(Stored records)
_ _ _ _

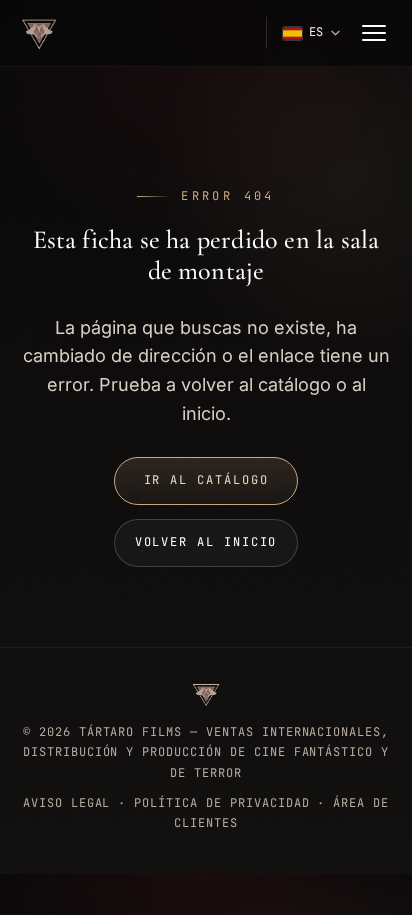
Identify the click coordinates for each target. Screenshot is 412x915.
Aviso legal (67, 803)
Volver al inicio (206, 542)
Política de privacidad (221, 803)
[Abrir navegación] (374, 33)
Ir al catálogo (206, 480)
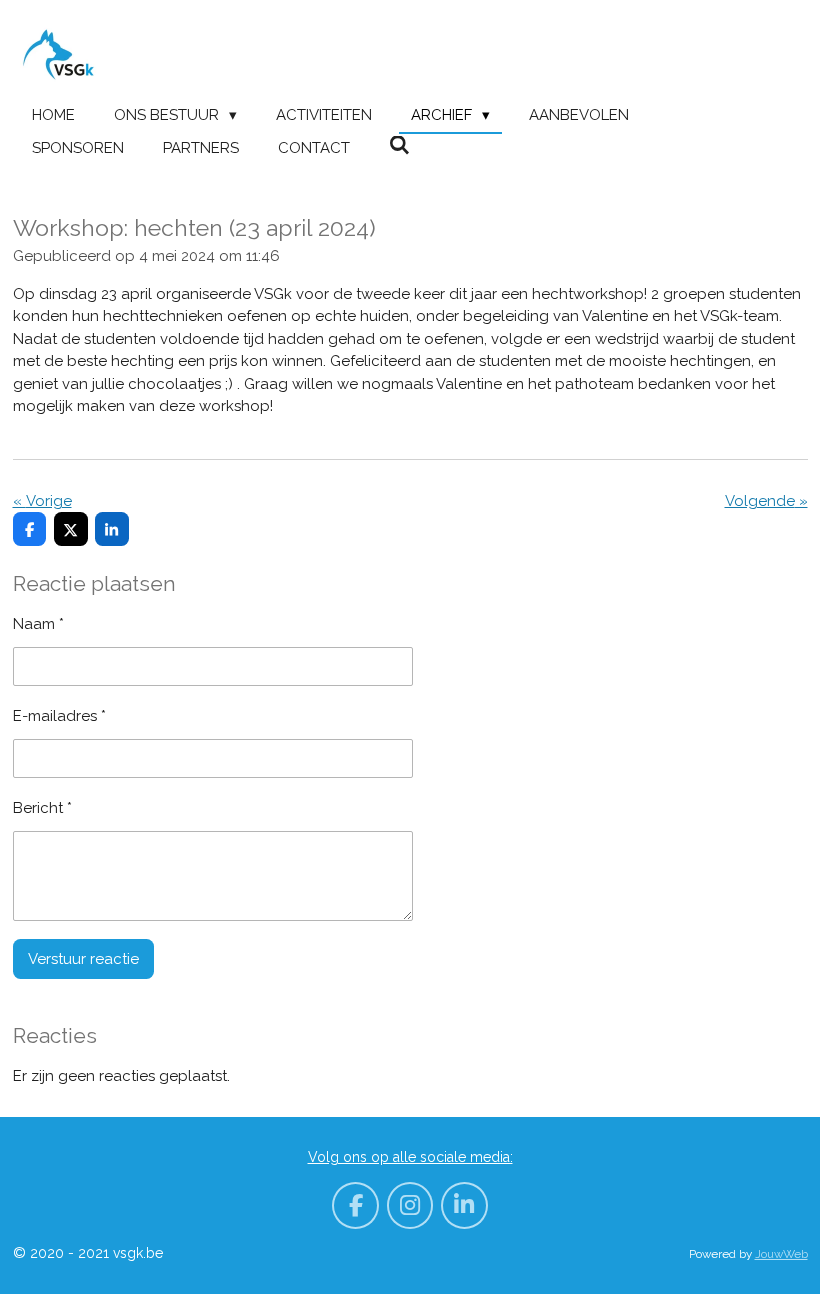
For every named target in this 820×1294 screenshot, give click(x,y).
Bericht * (42, 808)
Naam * (38, 624)
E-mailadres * (59, 716)
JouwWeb (781, 1254)
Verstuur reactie (83, 959)
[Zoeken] (399, 146)
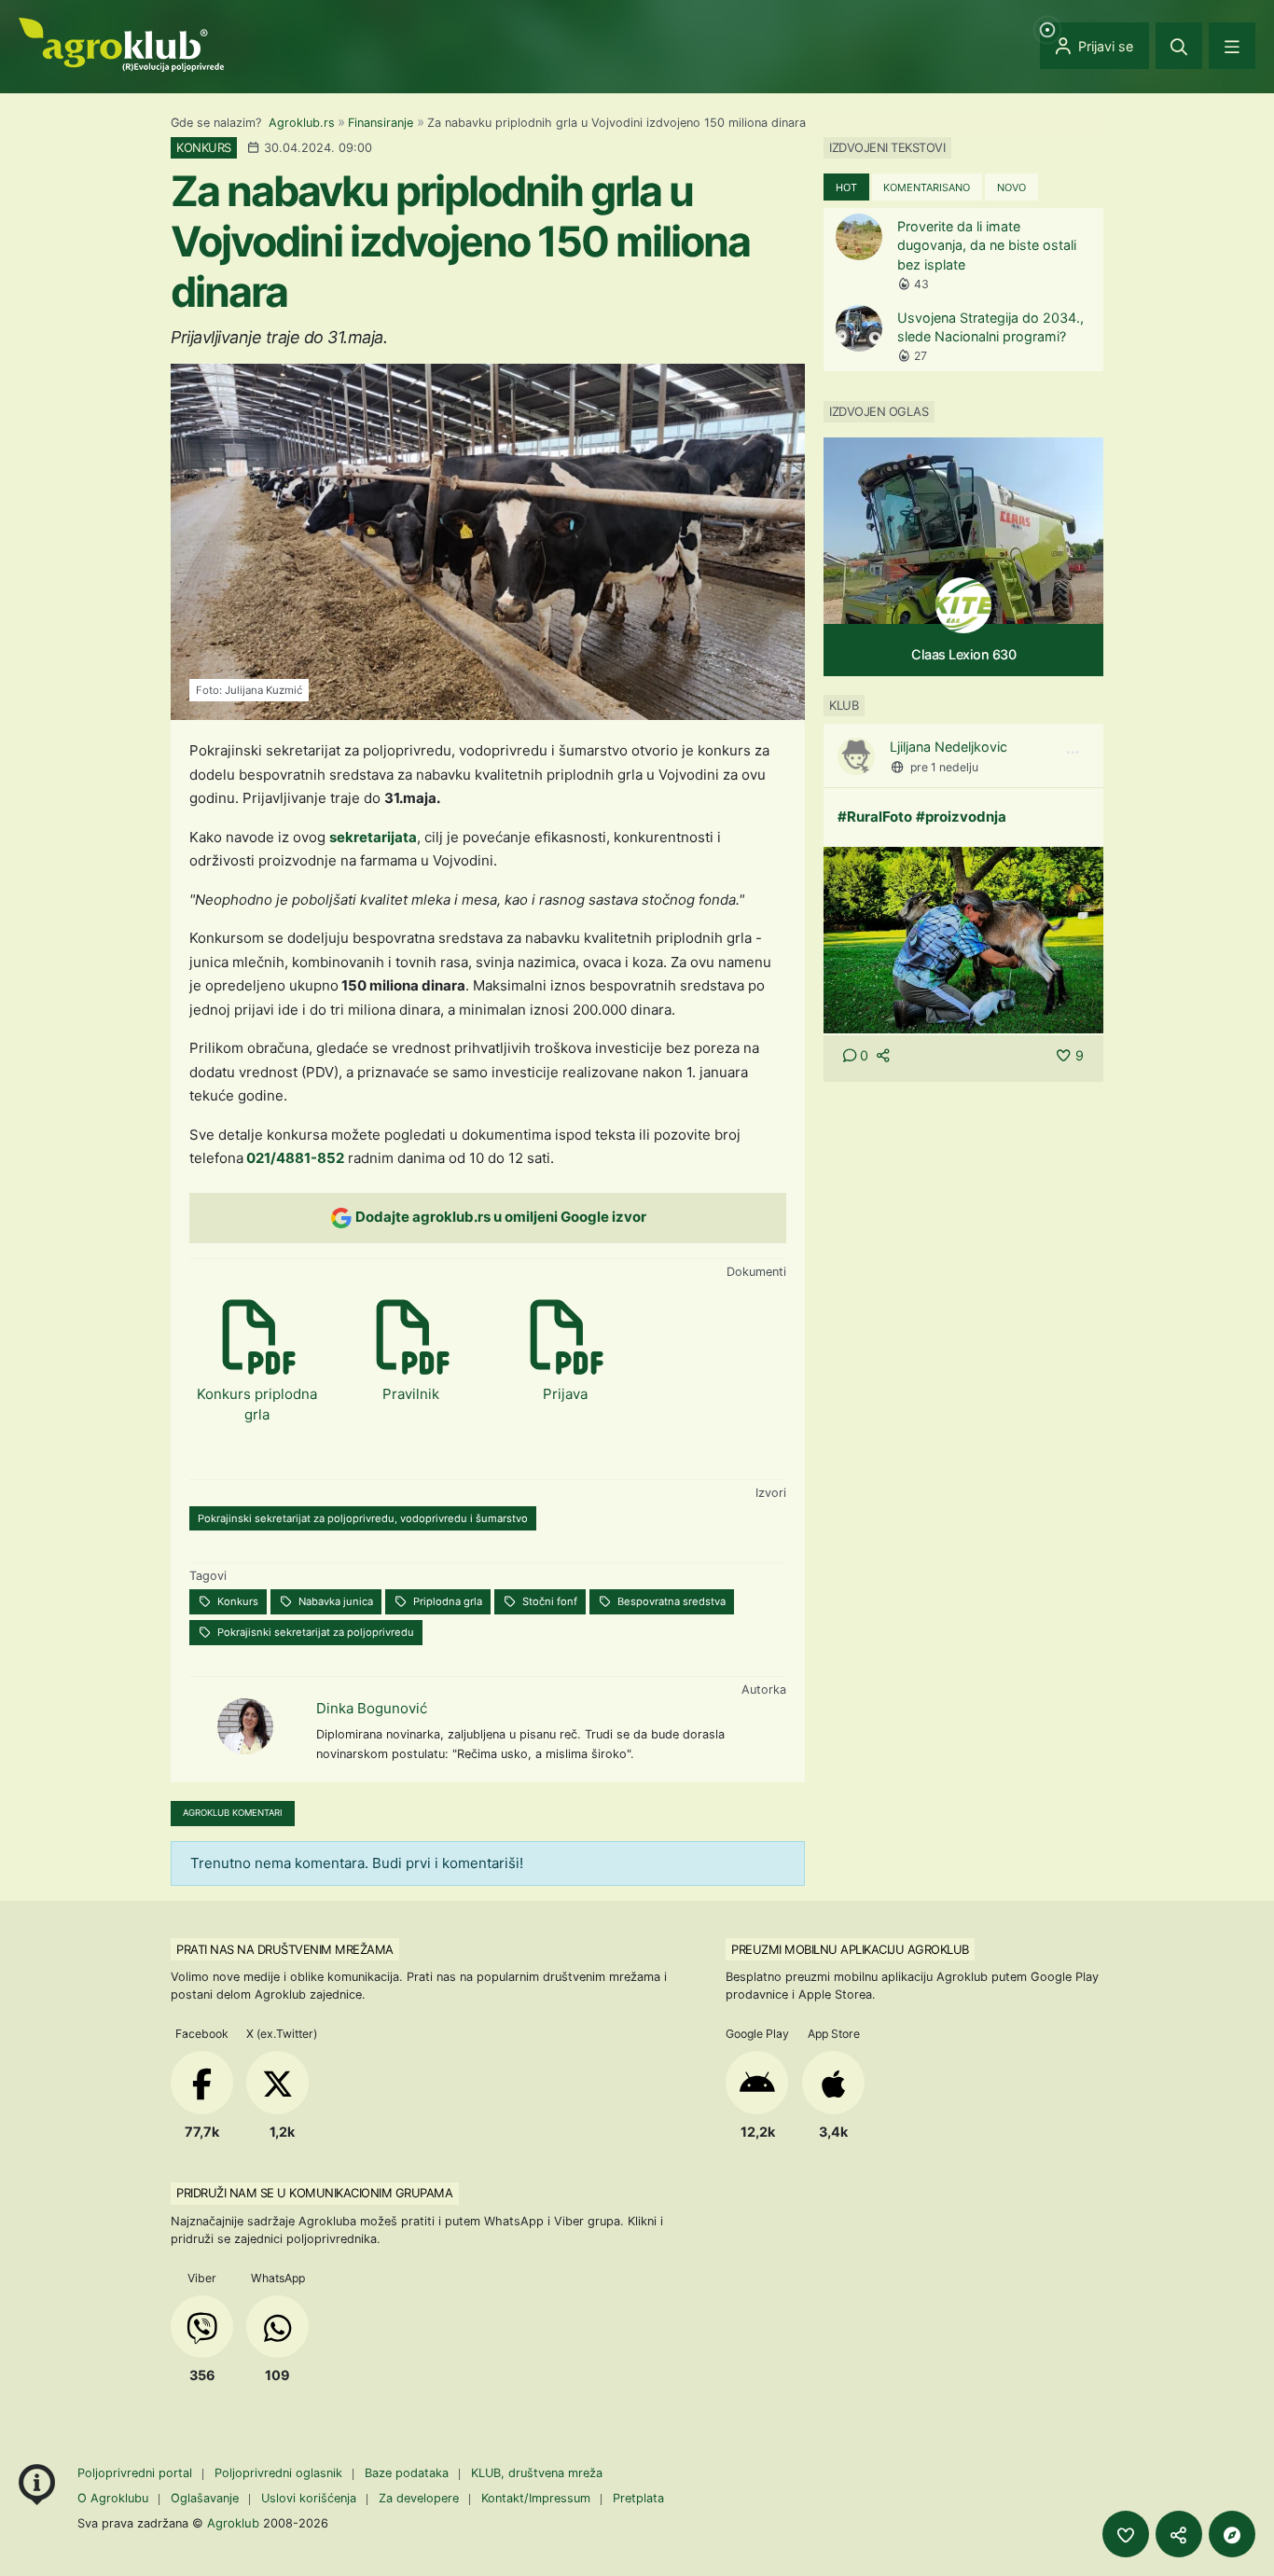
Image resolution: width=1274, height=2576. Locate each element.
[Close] (1179, 45)
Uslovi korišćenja (308, 2498)
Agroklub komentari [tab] (233, 1812)
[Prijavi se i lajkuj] (1125, 2534)
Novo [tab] (1011, 187)
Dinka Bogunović (371, 1708)
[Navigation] (1232, 45)
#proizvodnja (961, 816)
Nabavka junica (334, 1601)
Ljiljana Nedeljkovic (948, 747)
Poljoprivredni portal (136, 2473)
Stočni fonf (548, 1601)
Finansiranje (380, 123)
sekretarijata (373, 837)
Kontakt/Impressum (535, 2498)
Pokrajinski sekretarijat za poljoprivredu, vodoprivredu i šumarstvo (363, 1518)
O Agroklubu (112, 2498)
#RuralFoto (875, 816)
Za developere (419, 2498)
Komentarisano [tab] (926, 187)
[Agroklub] (121, 43)
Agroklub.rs (302, 123)
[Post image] (963, 939)
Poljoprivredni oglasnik (280, 2473)
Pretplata (638, 2498)
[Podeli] (1179, 2534)
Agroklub (233, 2522)
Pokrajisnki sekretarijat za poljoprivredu (314, 1632)
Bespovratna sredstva (670, 1601)
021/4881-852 (293, 1158)
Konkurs (236, 1601)
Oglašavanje (205, 2498)
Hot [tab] (846, 187)
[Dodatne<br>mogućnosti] (1232, 2534)
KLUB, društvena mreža (536, 2473)
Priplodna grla (446, 1601)
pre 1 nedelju (944, 767)
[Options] (1072, 753)
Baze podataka (408, 2473)
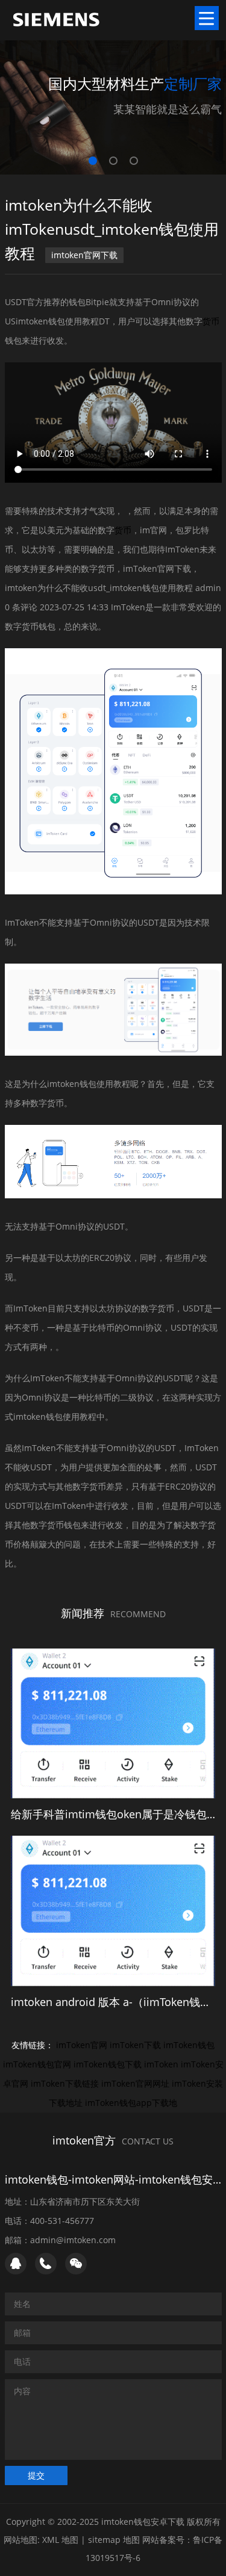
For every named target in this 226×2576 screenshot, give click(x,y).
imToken (161, 2064)
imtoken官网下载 (84, 255)
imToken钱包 (189, 2045)
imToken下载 (135, 2045)
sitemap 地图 (114, 2539)
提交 (36, 2475)
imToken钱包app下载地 (131, 2102)
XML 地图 (60, 2539)
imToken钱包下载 (108, 2064)
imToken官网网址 (135, 2083)
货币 (210, 321)
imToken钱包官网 (37, 2064)
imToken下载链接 (65, 2083)
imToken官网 (81, 2045)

_ _ _ _

Problem requirements:
Skip the pictures and quote each line of the entries above, from the first through the line with "For every named target in this 820×1294", exactly as it appears.

Response:
Identify the click coordinates for each target. Screenshot is 412x915.
Aviso legal (67, 803)
Volver al inicio (206, 542)
Política de privacidad (221, 803)
[Abrir navegación] (374, 33)
Ir al catálogo (206, 480)
For every named target in this 820×1294 screenshot, give click(x,y).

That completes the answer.